# First time buyer - Mortgage Shopping Timeline



## amitdi (May 31, 2012)

Hi,
I am in the process of getting my pre-approvals done. I have a question on timeline. I tried asking the broker but I guess they were not clear enough (or maybe deceptive).

My questions is - how much time do I have for final mortgage shopping? Once the offer is accepted, I have around 1-2 week to remove the conditions. I get the final financing approval from my bank and remove that condition.
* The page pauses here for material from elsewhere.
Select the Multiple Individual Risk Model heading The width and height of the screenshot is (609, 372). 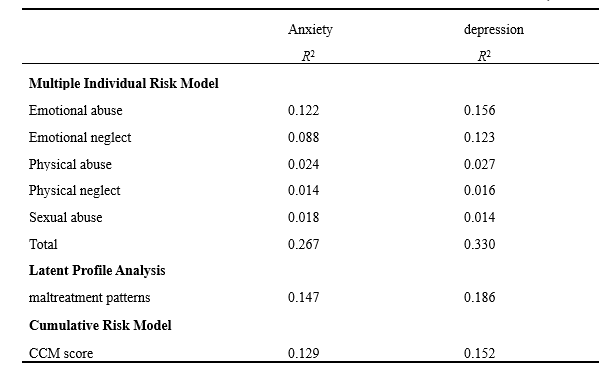pyautogui.click(x=124, y=83)

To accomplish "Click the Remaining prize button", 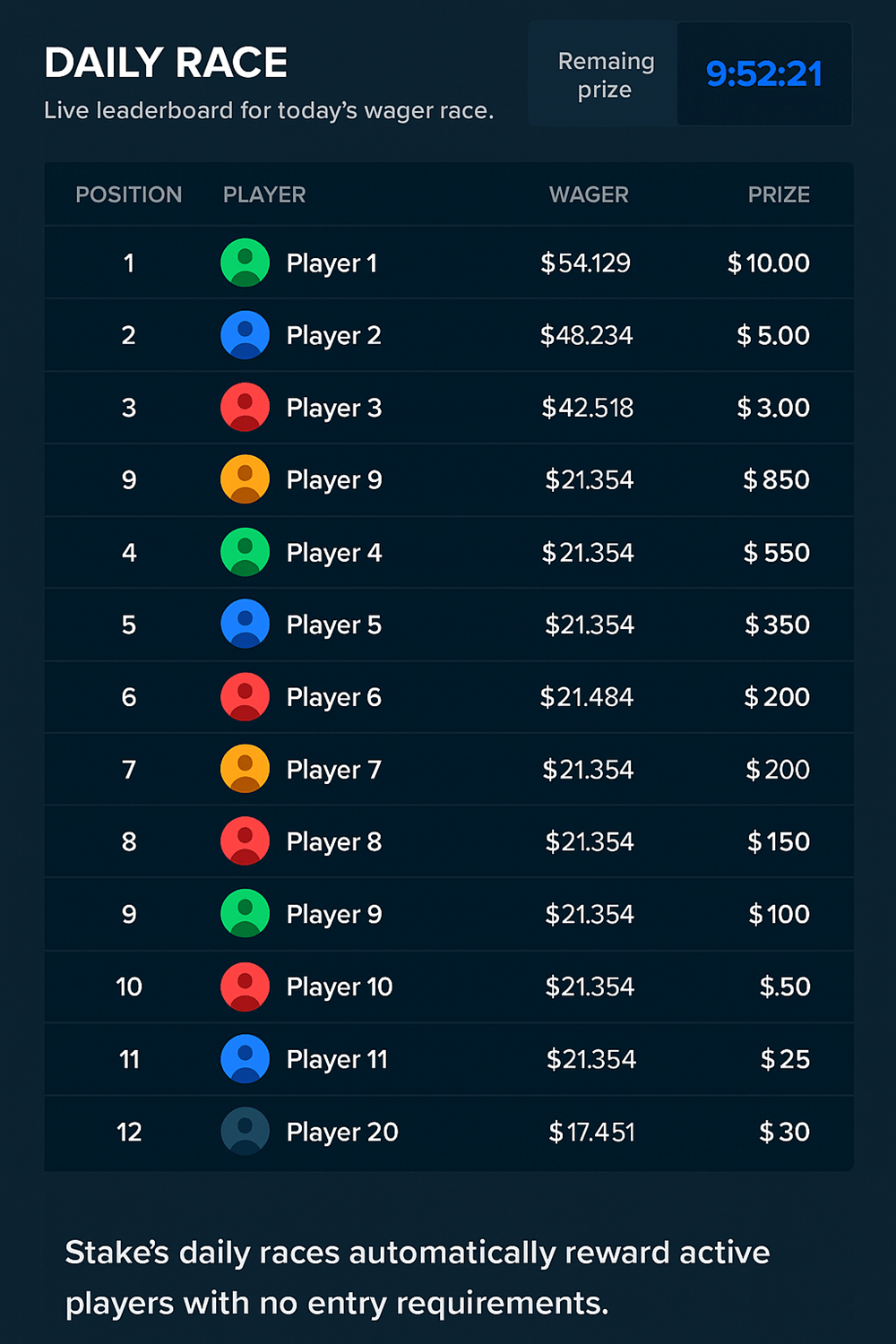I will coord(604,74).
After that, if my move in date is 2-3 months away, can I shop for another better mortgage OR the one I secured is the final deal for the term (5yrs)?


----------



## dougboswell (Oct 25, 2010)

amitdi said:


> Hi,
> I am in the process of getting my pre-approvals done. I have a question on timeline. I tried asking the broker but I guess they were not clear enough (or maybe deceptive).
> 
> My questions is - how much time do I have for final mortgage shopping? Once the offer is accepted, I have around 1-2 week to remove the conditions. I get the final financing approval from my bank and remove that condition.
> ...


A pre-approval can hold the rate for you for a certain time ie 60 or 90 days. To turn this into a live deal you have to have all your data, incomes etc verified by the lender. There are also full approval pre-approvals where all the documents are checked by the lender at the beginning. Technically unless you have signed at the lawyer's office you can find a lower rate. Typically you get the lowest rate within 30 days of closing. If you use a mortgage agent or broker who has done all the work for you so far, ask them to get you a lower rate in the last 30 days to see if they can.


----------



## CharlesF.Donahue (Jan 7, 2015)

Actually, All the documents are checked by the investors in the starting. If you can take help from the real estate agent then go ahead that will help you. Try to read all documents before starting any deal.


----------